Please address all the suggestions made by John Kunze and the modifications proposed in the Google document, including addressing his points around weak arguments, such as
It is not clear why, “for example, the argument that usability and persistence depend on validatability.”
“it is not clear why the object type, and registrant "modules" proposed for the PID could not live next to, but outside the PID, in a citation.”
Also, address Patricia Feeney’s points, including full justification for:
“case for non-opaque identifiers was not clearly stated, the author still conflates accessibility with discoverability and doesn't address arguments for opaque identifiers.”
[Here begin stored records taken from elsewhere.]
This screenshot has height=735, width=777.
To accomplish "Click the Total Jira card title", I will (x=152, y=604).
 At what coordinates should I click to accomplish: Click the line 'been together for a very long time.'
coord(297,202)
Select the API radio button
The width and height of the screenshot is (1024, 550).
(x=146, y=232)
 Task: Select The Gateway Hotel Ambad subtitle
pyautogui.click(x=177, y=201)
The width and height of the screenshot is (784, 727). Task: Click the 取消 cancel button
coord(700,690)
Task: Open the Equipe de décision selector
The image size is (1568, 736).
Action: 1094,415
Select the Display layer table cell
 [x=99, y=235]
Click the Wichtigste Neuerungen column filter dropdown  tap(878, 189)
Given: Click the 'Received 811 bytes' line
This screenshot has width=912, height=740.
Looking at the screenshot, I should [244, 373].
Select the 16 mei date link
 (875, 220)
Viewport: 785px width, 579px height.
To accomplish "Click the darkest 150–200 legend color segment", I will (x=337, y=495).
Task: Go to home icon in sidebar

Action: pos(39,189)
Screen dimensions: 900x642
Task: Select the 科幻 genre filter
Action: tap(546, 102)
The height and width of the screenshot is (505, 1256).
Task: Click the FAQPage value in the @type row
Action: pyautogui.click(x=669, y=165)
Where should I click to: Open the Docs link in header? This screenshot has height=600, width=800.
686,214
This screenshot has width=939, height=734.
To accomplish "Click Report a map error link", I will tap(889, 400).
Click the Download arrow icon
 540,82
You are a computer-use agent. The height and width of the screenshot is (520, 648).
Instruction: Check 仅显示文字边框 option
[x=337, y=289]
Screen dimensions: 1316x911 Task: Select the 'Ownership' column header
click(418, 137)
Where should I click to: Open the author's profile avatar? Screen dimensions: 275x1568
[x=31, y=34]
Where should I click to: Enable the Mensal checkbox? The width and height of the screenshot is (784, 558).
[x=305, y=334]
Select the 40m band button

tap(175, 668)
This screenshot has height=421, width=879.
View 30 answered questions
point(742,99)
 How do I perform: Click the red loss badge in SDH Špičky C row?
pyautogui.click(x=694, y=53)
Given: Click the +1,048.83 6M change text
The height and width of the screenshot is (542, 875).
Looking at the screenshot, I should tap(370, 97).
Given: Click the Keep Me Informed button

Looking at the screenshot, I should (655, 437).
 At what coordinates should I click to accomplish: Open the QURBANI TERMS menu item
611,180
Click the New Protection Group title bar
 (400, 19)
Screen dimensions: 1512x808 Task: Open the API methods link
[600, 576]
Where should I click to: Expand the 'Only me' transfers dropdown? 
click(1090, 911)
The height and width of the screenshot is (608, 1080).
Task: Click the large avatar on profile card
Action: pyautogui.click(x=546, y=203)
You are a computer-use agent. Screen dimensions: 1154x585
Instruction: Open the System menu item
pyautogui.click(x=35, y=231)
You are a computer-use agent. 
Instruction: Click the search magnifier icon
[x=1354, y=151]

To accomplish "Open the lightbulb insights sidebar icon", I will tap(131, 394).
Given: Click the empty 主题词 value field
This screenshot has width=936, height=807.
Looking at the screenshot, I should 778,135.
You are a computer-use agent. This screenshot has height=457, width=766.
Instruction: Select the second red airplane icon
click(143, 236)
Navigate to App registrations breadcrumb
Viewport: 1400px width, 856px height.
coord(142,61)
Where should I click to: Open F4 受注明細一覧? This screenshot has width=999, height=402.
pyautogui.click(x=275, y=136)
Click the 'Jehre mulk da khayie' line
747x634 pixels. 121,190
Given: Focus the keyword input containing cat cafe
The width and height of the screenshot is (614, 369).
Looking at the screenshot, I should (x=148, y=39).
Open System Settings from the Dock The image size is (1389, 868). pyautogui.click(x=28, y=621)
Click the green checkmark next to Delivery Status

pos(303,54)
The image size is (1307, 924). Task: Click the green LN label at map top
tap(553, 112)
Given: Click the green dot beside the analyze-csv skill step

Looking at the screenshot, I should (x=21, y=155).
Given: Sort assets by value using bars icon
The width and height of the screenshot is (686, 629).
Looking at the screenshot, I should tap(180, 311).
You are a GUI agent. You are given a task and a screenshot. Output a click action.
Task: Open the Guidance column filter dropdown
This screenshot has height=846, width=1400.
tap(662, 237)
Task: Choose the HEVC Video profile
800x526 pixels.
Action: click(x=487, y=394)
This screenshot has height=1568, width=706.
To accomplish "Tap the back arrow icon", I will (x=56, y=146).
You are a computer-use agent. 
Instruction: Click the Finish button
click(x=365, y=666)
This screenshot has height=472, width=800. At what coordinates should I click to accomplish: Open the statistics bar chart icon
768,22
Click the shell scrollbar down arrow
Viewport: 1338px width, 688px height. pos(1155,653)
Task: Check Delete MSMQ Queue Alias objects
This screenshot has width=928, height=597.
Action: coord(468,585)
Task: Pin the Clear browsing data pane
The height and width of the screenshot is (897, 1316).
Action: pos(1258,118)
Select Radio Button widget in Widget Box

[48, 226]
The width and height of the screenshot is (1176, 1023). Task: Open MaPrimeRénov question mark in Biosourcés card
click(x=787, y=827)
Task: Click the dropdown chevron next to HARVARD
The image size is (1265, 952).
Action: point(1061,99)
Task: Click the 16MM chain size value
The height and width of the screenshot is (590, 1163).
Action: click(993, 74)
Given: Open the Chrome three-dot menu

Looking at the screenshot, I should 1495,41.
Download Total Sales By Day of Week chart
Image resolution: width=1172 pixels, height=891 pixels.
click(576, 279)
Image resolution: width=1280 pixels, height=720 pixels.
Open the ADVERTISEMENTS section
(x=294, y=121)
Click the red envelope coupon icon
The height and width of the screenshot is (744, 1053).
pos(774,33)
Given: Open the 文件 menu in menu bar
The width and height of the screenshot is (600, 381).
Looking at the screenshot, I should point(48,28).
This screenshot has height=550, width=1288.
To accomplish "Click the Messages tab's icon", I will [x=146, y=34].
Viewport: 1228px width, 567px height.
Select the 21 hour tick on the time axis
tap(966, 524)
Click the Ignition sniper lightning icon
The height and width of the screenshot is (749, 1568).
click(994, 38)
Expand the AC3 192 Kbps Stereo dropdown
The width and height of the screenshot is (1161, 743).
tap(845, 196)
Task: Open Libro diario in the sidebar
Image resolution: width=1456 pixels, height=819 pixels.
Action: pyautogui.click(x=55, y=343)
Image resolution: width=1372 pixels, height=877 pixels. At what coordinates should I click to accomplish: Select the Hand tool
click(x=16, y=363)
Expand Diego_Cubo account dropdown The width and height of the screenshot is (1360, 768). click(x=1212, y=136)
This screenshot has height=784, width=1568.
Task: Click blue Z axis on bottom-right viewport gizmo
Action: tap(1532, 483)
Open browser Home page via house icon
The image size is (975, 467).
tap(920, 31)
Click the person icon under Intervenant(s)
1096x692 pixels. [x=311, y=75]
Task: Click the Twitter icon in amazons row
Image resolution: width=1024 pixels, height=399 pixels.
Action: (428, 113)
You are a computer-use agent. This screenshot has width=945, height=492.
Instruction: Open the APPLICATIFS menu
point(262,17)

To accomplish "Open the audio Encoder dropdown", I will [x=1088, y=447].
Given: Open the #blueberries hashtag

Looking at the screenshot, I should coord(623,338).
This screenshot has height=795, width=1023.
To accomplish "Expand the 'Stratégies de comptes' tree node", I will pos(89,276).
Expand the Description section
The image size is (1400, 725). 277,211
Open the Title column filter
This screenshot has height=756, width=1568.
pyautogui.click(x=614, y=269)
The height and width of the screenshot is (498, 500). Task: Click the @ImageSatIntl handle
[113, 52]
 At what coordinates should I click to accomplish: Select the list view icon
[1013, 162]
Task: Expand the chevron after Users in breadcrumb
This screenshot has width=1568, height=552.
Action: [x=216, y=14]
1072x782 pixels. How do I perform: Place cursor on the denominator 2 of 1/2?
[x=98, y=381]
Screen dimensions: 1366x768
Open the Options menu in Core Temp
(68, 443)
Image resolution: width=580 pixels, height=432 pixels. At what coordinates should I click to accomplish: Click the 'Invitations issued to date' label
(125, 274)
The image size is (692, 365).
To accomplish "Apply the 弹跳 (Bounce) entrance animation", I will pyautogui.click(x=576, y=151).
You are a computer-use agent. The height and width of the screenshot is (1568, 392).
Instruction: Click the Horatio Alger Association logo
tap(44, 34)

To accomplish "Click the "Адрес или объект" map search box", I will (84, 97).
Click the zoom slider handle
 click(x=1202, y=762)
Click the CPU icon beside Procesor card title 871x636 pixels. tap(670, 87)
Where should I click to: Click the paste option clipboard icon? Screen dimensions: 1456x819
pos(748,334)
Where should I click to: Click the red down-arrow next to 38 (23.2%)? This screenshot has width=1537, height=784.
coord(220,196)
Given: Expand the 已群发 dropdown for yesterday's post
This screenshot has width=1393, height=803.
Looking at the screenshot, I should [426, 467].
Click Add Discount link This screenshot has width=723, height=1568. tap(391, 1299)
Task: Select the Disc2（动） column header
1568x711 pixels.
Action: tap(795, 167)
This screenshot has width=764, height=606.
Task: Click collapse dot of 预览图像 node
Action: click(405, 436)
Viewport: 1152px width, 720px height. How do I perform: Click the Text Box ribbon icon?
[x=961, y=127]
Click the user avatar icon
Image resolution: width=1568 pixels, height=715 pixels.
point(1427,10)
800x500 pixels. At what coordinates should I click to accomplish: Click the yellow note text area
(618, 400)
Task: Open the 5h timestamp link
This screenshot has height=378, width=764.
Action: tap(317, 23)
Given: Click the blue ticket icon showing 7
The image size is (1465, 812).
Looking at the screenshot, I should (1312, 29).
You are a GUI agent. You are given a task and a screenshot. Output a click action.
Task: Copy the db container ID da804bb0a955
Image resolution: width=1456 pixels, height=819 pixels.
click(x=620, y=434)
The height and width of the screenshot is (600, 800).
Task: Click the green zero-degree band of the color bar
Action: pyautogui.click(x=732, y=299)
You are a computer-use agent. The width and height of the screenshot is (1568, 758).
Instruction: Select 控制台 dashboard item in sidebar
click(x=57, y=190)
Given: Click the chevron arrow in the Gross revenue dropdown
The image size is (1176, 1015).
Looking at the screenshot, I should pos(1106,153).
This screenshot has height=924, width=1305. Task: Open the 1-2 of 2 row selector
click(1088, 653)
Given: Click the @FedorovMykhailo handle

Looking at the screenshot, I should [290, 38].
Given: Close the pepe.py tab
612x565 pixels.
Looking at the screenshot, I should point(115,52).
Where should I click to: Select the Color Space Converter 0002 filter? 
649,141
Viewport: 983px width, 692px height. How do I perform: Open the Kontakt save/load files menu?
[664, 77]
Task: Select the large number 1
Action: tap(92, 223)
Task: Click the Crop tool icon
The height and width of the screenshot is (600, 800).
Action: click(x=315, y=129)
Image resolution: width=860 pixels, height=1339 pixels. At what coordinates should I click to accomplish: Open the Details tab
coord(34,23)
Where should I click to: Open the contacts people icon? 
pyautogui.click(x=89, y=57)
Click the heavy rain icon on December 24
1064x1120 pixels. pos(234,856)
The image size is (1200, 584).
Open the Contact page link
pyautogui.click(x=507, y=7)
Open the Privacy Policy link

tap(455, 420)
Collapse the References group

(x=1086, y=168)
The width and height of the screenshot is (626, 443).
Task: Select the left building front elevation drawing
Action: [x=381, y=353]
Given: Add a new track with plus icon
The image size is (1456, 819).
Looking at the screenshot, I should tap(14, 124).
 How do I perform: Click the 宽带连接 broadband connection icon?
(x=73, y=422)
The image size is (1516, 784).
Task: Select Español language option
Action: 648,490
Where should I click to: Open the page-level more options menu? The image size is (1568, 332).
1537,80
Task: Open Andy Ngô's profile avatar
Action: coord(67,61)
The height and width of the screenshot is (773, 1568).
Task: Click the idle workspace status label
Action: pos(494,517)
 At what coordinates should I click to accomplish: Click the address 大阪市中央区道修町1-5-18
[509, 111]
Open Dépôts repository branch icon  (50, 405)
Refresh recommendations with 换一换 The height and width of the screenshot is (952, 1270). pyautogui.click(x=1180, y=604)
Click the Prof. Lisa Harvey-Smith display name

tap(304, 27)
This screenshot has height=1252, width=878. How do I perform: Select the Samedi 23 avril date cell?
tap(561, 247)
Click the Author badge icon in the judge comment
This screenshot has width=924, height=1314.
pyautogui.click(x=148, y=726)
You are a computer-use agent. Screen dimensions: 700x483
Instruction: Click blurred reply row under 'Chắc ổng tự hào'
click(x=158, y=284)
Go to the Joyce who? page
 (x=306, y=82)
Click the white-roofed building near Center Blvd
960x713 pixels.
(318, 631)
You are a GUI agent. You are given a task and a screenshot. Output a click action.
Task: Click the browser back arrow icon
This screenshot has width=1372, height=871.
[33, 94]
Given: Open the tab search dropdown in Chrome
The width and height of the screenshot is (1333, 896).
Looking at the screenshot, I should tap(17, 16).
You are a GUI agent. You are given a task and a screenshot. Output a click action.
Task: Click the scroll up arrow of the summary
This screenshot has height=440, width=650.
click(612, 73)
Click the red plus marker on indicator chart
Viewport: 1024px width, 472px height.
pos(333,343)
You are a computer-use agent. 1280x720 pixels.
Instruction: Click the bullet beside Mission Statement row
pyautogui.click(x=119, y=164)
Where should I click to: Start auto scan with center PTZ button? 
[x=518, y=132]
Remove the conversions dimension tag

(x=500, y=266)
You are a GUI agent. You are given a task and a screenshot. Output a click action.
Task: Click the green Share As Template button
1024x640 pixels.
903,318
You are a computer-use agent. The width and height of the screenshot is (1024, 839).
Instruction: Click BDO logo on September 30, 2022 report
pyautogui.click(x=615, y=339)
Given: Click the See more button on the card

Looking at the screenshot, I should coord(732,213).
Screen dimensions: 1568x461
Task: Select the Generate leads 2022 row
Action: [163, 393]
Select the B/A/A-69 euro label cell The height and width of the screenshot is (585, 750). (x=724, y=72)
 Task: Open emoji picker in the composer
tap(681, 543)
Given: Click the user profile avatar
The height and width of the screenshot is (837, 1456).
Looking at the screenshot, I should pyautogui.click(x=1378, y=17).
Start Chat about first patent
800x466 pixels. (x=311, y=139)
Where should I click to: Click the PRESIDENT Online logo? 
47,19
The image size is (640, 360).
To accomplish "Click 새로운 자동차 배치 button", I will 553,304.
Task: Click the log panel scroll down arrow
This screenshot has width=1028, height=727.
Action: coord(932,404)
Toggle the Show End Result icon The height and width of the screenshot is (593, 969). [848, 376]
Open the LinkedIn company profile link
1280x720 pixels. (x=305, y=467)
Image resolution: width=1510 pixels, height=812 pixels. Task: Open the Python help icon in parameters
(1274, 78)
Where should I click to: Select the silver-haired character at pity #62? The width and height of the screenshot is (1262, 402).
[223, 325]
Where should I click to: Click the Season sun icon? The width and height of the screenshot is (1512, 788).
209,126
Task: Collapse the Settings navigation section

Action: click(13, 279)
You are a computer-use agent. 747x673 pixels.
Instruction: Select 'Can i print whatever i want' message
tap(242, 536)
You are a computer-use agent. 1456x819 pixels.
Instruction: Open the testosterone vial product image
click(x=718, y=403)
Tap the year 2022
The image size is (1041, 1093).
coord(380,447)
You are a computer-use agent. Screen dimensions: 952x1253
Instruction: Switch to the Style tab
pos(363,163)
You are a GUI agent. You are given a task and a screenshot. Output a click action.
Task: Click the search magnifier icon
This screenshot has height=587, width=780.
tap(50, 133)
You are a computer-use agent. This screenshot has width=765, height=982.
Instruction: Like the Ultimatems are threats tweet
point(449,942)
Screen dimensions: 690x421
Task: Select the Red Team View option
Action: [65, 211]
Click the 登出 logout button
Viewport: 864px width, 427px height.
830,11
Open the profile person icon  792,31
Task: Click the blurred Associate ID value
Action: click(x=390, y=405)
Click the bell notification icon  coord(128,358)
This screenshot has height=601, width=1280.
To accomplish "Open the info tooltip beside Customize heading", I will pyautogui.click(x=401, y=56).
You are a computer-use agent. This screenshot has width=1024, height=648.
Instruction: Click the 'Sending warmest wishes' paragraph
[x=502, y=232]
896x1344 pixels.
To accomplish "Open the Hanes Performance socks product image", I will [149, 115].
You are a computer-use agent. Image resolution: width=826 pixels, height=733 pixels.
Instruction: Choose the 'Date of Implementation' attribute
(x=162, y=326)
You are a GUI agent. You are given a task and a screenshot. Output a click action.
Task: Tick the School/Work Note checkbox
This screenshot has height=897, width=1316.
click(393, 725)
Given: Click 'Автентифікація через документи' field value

Also address all the suggestions made by Phil Archer :
Improve the presentation including diagrams and tables when relevant (e.g. to show the longevity of different PIDs and the accuracy with which they lead to the identified thing
Switch the order of the presentation to show your proposal of the PID format first; I would suggest that you also provide a comparison table to show how your PID format would improve the issues that you highlight
Address the issue raised around ISBNs
Formatting issues:
Please, fix the citations, the HTML is not well-formatted. In some cases your citations appear as a link from an underscore symbol and it is even not clear to what statement the citation corresponds to. (e.g. “This happens although there is an understanding that [u]nique identifiers, and metadata describing the data, and its disposition, should persist -- even beyond the lifespan of the data they describe. A recent study of some 40 research data repositories... ” - in this case, I imagine you are citing the data citation principles to justify the first sentence, but it is not clear what citation is included to justify the statement about the 40 data repositories. Please, revise all citations and that they can be seen properly.
The problem with the citations may also be the reason why the paper shows as you introduce many acronyms without indicating what they stand for. For example, the introduction mentions ORCIDs, RORs ARK, DOI, UUID but the references not included. Please, fix these to include citations especially on the first mention of each acronym. In addition, the paper would benefit from including a glossary listing all the acronyms and their definitions.
I look forward to receiving a thoroughly revised version of your article.
Many thanks,
Alejandra Gonzalez-Beltran (http://orcid.org/0000-0003-3499-8262)